现有方法依赖预训练LLM，难以准确建模跨模态的时间依赖关系，限制了多模态信息的有效融合。
Visatronic采用统一的解码器Transformer架构，将视频、文本和语音嵌入到共享空间，并探索token混合策略。
在VoxCeleb2和LRS3数据集上验证，Visatronic在零样本设定下超越了现有SOTA方法，并提出了新的时间同步度量TimeSync。

📝 摘要（中文）

大型语言模型（LLM）的快速发展显著提升了受益于多模态输入数据的机器学习系统的能力。然而，现有的多模态模型主要构建在预训练的LLM之上，这可能限制了跨模态时间依赖关系的精确建模，从而限制了模型联合处理和利用多模态输入的能力。为了专门研究LLM风格（仅解码器）模型中文本、视频和语音模态的对齐，我们考虑一个简化的多模态生成任务，即视频-文本到语音（VTTS）：基于相应的文本和说话人的视频生成语音。最终目标是生成不仅遵循文本，而且在时间上与视频对齐并与面部表情一致的语音。在本文中，我们首先介绍了Visatronic，一个统一的多模态解码器Transformer模型，它采用LLM风格的架构将视觉、文本和语音输入嵌入到共享子空间中，将所有模态视为时间对齐的token流。接下来，我们仔细研究了不同的token混合策略，以了解将视频和文本条件输入到音频生成步骤的最佳方式。我们在具有挑战性的VoxCeleb2数据集上广泛评估了Visatronic，并展示了到LRS3的零样本泛化，其中在VoxCeleb2上训练的Visatronic实现了4.5%的WER，优于先前仅在LRS3上训练的SOTA方法，后者报告了21.4%的WER。此外，我们提出了一种新的目标度量TimeSync，专门用于测量生成语音和参考语音之间的音素级时间对齐，进一步确保同步质量。

🔬 方法详解

问题定义：论文旨在解决视频-文本到语音（VTTS）生成任务，即根据给定的视频和文本生成对应的语音。现有方法主要依赖于预训练的大型语言模型（LLM），但这些方法难以准确建模不同模态之间的时间依赖关系，导致生成的语音与视频在时间上不同步，并且可能与面部表情不一致。

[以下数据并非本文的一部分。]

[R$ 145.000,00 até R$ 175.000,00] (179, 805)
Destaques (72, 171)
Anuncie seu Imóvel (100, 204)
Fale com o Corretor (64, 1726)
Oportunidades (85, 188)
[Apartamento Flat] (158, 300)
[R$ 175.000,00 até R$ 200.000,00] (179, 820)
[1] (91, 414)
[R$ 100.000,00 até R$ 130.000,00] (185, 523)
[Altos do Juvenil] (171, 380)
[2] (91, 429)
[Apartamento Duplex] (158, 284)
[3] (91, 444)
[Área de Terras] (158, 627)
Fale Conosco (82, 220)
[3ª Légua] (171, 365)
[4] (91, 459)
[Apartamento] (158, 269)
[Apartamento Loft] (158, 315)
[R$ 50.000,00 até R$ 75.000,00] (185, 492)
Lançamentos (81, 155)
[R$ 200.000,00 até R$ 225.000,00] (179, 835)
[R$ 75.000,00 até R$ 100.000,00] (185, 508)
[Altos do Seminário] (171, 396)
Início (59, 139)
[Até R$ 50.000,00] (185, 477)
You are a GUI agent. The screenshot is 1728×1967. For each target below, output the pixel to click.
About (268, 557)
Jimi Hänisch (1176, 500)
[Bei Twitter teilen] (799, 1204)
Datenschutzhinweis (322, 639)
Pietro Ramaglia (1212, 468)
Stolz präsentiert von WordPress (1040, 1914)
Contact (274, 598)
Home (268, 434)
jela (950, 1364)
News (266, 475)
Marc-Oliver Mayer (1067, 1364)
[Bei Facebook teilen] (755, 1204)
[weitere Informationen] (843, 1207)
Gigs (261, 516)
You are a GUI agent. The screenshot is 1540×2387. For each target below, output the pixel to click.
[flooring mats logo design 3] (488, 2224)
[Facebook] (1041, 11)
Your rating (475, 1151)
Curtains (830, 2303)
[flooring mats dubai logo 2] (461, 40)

核心思路：Visatronic的核心思路是将所有模态（视频、文本、语音）统一表示为token序列，并使用一个解码器Transformer模型来学习这些token序列之间的关系。通过将所有模态嵌入到共享的子空间中，模型可以更好地理解它们之间的关联，从而生成更准确、更同步的语音。

技术框架：Visatronic的整体架构是一个解码器Transformer模型。该模型包含以下主要模块：1) 视频编码器：将视频帧转换为视觉token序列。2) 文本编码器：将文本转换为文本token序列。3) 语音编码器：将语音转换为语音token序列。4) 解码器：接收视频token、文本token和部分生成的语音token作为输入，并预测下一个语音token。模型采用LLM风格的训练方式，即自回归地预测下一个token。

关键创新：Visatronic的关键创新在于其统一的多模态表示和token混合策略。与以往方法不同，Visatronic不依赖于预训练的LLM，而是从头开始学习所有模态的表示。此外，论文还探索了不同的token混合策略，以确定将视频和文本信息传递到语音生成步骤的最佳方式。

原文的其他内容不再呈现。